Links to Paper and Supplementary Materials
Main Paper (Open Access Version): https://papers.miccai.org/miccai-2024/paper/0719_paper.pdf
SharedIt Link: https://rdcu.be/dV589
SpringerLink (DOI): https://doi.org/10.1007/978-3-031-72120-5_57
Supplementary Material: https://papers.miccai.org/miccai-2024/supp/0719_supp.pdf
Link to the Code Repository
N/A
Link to the Dataset(s)
N/A
BibTex
@InProceedings{Che_Selfsupervised_MICCAI2024,
author = { Chen, Dongdong and Yao, Linlin and Liu, Mengjun and Shen, Zhenrong and Hu, Yuqi and Song, Zhiyun and Wang, Qian and Zhang, Lichi},
title = { { Self-supervised Learning with Adaptive Graph Structure and Function Representation For Cross-Dataset Brain Disorder Diagnosis } },
booktitle = {proceedings of Medical Image Computing and Computer Assisted Intervention -- MICCAI 2024},
year = {2024},
publisher = {Springer Nature Switzerland},
volume = {LNCS 15011},
month = {October},
page = {612 -- 622}
}
Reviews
Review #1
- Please describe the contribution of the paper
The paper proposes a self-supervised brain network learning framework with contrastive learning to predict unseen brain diseases. Besides, the paper designs a graph structure learner to generate different views of brain networks and a multi-state brain network encoder is used to adaptively extract brain network representations for multiple brain disorders.

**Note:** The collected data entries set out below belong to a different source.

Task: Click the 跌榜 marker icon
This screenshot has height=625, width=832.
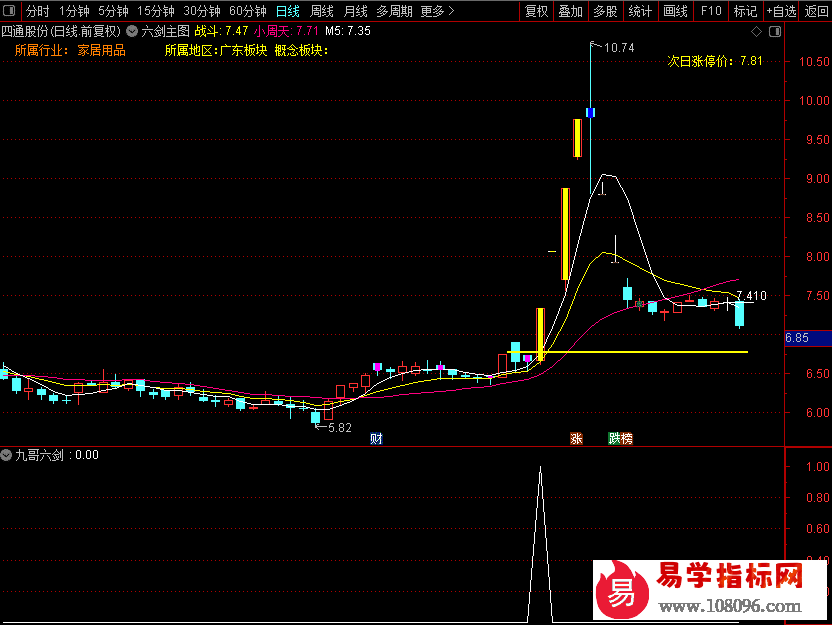Action: point(620,438)
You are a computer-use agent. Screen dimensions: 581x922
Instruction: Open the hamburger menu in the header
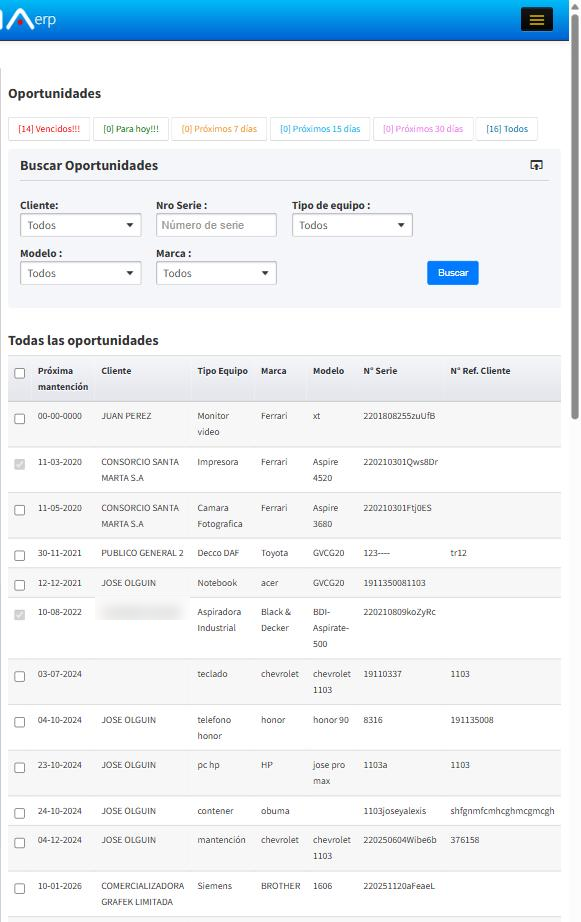536,20
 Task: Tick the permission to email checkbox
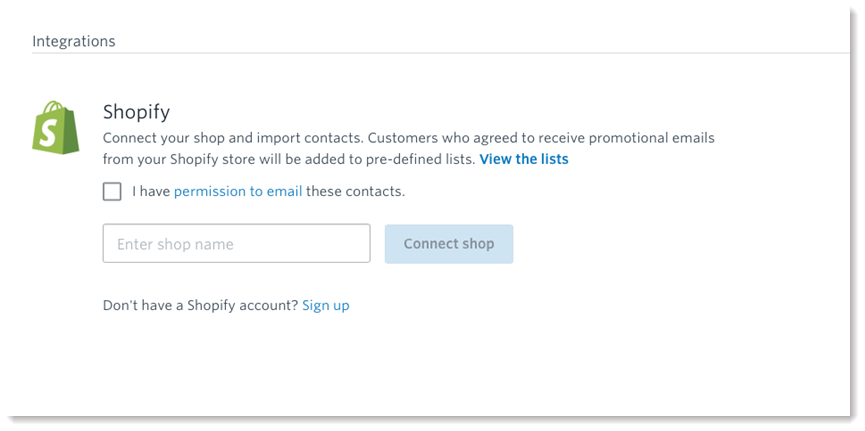[x=112, y=192]
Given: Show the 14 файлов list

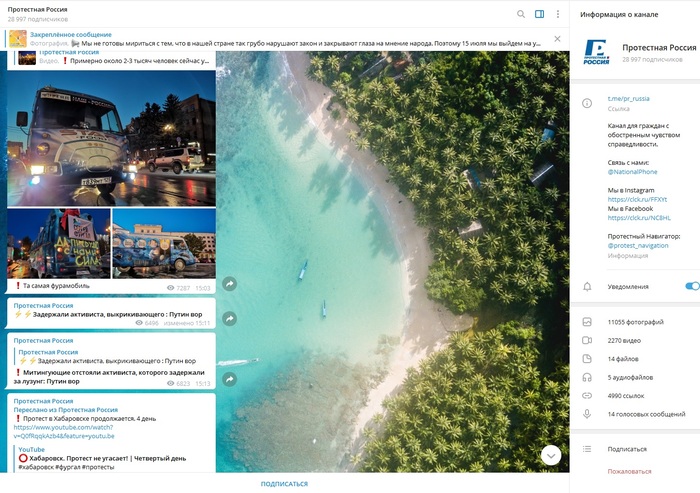Looking at the screenshot, I should tap(624, 359).
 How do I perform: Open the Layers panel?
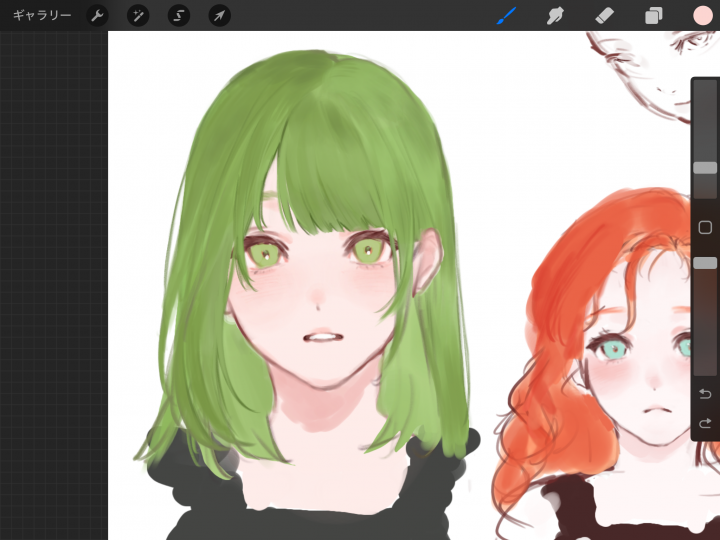pyautogui.click(x=653, y=16)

- Please list the main strengths of the paper; you should write about a novel formulation, an original way to use data, demonstration of clinical feasibility, a novel application, a particularly strong evaluation, or anything else that is a strong aspect of this work. Please provide details, for instance, if a method is novel, explain what aspect is novel and why this is interesting.

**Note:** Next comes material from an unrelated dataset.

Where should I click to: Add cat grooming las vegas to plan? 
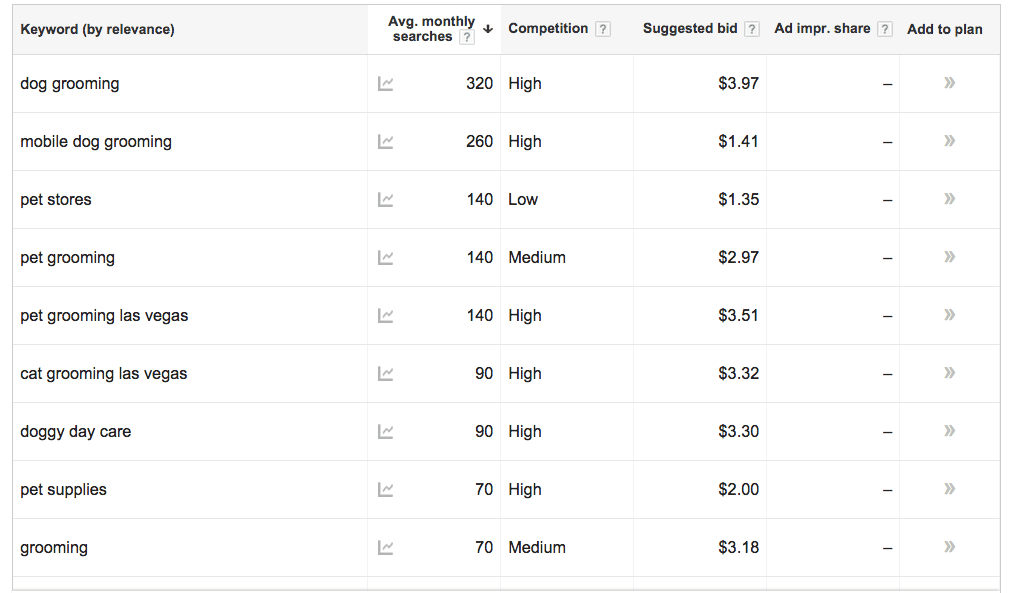pos(949,373)
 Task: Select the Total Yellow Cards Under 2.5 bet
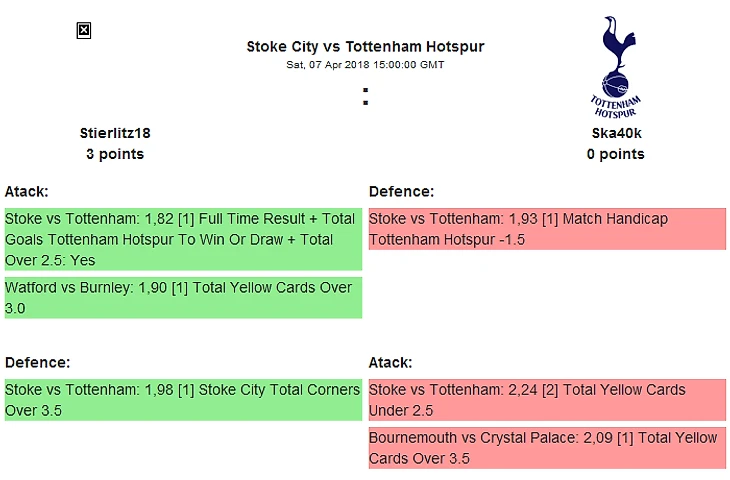tap(547, 400)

1.The whole architecture of the paper is well organized and key motivations are clearly described, which is followed by most researchers. 2.The framework of proposed method seems to be reasonable and effective. 3.The paper considers rich functional features in multi-state brain networks and proposes a multi-state brain network encoder to learn the comprehensive representations, which is a new insight for brain disorder prediction. 4.The proposed method obtains obvious improvement compared with other baselines, and ablation study and qualitative analysis experiments demonstrate the effectiveness of the model.
- Please list the main weaknesses of the paper. Please provide details, for instance, if you think a method is not novel, explain why and provide a reference to prior work.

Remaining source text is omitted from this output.